Description of the task: Copy out each line of the material below that holds the string "computer".

Study material:

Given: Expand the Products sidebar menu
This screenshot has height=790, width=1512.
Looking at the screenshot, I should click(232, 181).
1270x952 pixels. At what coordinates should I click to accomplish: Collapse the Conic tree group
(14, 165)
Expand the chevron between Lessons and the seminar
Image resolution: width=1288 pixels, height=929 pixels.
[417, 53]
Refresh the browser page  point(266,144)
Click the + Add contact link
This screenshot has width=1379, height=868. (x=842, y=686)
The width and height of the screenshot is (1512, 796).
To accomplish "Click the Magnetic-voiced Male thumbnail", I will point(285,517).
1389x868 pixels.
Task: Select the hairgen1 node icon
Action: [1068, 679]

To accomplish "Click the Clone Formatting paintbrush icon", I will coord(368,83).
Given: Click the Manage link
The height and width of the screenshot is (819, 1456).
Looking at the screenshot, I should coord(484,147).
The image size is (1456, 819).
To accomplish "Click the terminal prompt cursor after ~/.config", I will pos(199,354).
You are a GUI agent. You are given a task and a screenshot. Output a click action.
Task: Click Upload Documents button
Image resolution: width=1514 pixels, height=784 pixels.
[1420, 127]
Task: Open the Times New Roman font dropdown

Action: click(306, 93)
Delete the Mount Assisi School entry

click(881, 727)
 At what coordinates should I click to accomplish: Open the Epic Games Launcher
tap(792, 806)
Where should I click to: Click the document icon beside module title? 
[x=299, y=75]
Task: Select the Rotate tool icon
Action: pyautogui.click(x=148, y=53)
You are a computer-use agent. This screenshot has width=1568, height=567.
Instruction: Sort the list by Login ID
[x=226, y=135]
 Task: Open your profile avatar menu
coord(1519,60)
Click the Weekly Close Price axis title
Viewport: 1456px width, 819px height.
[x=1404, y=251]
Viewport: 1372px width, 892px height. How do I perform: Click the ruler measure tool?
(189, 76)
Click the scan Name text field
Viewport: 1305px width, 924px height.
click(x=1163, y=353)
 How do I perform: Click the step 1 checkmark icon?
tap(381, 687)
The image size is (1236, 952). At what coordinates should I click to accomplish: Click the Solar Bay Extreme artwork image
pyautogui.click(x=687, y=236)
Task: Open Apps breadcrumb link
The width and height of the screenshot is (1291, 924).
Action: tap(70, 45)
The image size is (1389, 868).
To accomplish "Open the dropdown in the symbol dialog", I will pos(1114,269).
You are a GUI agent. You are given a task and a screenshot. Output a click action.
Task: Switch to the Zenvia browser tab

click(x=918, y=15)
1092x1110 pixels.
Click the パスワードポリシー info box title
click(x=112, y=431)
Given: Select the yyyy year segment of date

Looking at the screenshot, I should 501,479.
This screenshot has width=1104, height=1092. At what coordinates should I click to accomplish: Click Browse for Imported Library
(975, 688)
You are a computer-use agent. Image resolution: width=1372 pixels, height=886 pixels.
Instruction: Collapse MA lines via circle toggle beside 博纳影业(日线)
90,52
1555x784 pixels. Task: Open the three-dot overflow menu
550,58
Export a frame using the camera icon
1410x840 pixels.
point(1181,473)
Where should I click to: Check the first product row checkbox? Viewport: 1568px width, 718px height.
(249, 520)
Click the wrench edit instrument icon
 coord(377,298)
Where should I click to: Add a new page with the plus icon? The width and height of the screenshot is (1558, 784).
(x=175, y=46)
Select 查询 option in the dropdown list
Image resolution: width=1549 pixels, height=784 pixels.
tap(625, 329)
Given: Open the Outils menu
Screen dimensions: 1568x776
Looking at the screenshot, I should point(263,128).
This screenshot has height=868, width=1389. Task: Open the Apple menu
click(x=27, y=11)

Solution below:
You are a computer-use agent. This screenshot has width=1568, height=567.
You are a computer-use agent. Image resolution: width=1372 pixels, height=886 pixels.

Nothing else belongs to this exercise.